**Dataset excerpts:**
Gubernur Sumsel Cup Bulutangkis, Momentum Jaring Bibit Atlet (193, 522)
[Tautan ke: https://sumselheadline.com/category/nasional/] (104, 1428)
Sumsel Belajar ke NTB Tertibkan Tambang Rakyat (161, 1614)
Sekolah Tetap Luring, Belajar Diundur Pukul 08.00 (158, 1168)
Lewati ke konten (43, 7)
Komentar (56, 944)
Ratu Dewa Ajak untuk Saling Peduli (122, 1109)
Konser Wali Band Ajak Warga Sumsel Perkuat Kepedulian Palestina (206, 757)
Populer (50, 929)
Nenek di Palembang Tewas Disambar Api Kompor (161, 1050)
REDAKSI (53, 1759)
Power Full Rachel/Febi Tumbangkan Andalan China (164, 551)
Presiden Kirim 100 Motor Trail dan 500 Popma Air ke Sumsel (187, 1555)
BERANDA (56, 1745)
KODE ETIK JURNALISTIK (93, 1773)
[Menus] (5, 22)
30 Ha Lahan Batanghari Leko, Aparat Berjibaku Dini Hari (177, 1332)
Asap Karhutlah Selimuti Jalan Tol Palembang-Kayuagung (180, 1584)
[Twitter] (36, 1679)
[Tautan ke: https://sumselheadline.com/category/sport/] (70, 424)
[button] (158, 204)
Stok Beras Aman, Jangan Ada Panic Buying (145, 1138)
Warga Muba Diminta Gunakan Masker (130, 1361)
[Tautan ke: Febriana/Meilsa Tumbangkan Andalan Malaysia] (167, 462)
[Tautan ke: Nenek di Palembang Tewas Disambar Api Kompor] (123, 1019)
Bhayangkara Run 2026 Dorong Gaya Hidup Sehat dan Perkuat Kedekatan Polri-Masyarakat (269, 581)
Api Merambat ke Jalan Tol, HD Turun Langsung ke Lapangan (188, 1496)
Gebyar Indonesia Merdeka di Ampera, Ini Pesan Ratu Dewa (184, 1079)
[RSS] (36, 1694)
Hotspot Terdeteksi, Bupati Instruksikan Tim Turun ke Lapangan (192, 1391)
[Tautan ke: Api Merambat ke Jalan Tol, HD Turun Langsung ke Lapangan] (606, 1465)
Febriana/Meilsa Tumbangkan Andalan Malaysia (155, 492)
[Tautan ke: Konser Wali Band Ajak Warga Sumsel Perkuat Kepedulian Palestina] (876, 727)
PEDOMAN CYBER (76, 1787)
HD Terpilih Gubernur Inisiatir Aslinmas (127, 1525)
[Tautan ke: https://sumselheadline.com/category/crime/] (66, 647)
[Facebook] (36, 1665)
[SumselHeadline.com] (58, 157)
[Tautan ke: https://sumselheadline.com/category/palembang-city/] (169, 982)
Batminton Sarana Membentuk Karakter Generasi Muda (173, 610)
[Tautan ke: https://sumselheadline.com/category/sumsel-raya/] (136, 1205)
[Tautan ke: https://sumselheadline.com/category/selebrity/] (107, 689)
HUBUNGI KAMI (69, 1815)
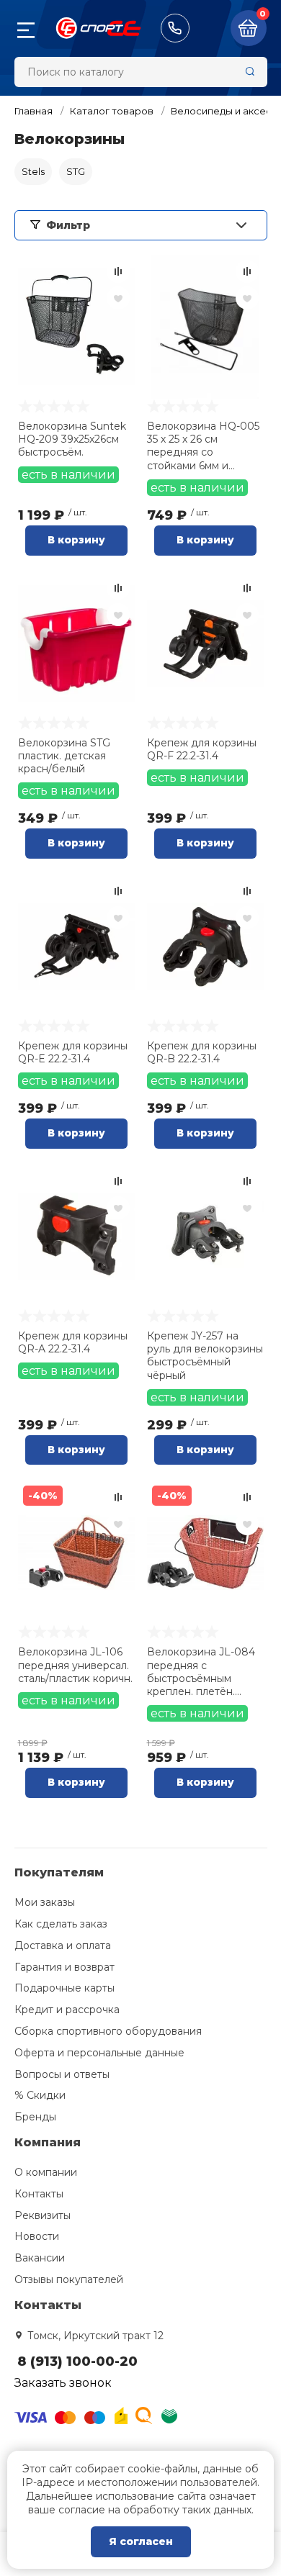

**Action item:** The range runs from the line above containing "Lewati ke konten (43, 7)" to the line containing "Batminton Sarana Membentuk", inclusive. Restate those lines word for word and no others.

**Answer section:**
Lewati ke konten (43, 7)
Komentar (56, 944)
Ratu Dewa Ajak untuk Saling Peduli (122, 1109)
Konser Wali Band Ajak Warga Sumsel Perkuat Kepedulian Palestina (206, 757)
Populer (50, 929)
Nenek di Palembang Tewas Disambar Api Kompor (161, 1050)
REDAKSI (53, 1759)
Power Full Rachel/Febi Tumbangkan Andalan China (164, 551)
Presiden Kirim 100 Motor Trail dan 500 Popma Air ke Sumsel (187, 1555)
BERANDA (56, 1745)
KODE ETIK JURNALISTIK (93, 1773)
[Menus] (5, 22)
30 Ha Lahan Batanghari Leko, Aparat Berjibaku Dini Hari (177, 1332)
Asap Karhutlah Selimuti Jalan Tol Palembang-Kayuagung (180, 1584)
[Twitter] (36, 1679)
[Tautan ke: https://sumselheadline.com/category/sport/] (70, 424)
[button] (158, 204)
Stok Beras Aman, Jangan Ada Panic Buying (145, 1138)
Warga Muba Diminta Gunakan Masker (130, 1361)
[Tautan ke: Febriana/Meilsa Tumbangkan Andalan Malaysia] (167, 462)
[Tautan ke: Nenek di Palembang Tewas Disambar Api Kompor] (123, 1019)
Bhayangkara Run 2026 Dorong Gaya Hidup Sehat dan Perkuat Kedekatan Polri-Masyarakat (269, 581)
Api Merambat ke Jalan Tol, HD Turun Langsung ke Lapangan (188, 1496)
Gebyar Indonesia Merdeka di Ampera, Ini Pesan Ratu Dewa (184, 1079)
[RSS] (36, 1694)
Hotspot Terdeteksi, Bupati Instruksikan Tim Turun ke Lapangan (192, 1391)
[Tautan ke: Api Merambat ke Jalan Tol, HD Turun Langsung ke Lapangan] (606, 1465)
Febriana/Meilsa Tumbangkan Andalan Malaysia (155, 492)
[Tautan ke: Konser Wali Band Ajak Warga Sumsel Perkuat Kepedulian Palestina] (876, 727)
PEDOMAN CYBER (76, 1787)
HD Terpilih Gubernur Inisiatir Aslinmas (127, 1525)
[Tautan ke: https://sumselheadline.com/category/crime/] (66, 647)
[Facebook] (36, 1665)
[SumselHeadline.com] (58, 157)
[Tautan ke: https://sumselheadline.com/category/palembang-city/] (169, 982)
Batminton Sarana Membentuk Karakter Generasi Muda (173, 610)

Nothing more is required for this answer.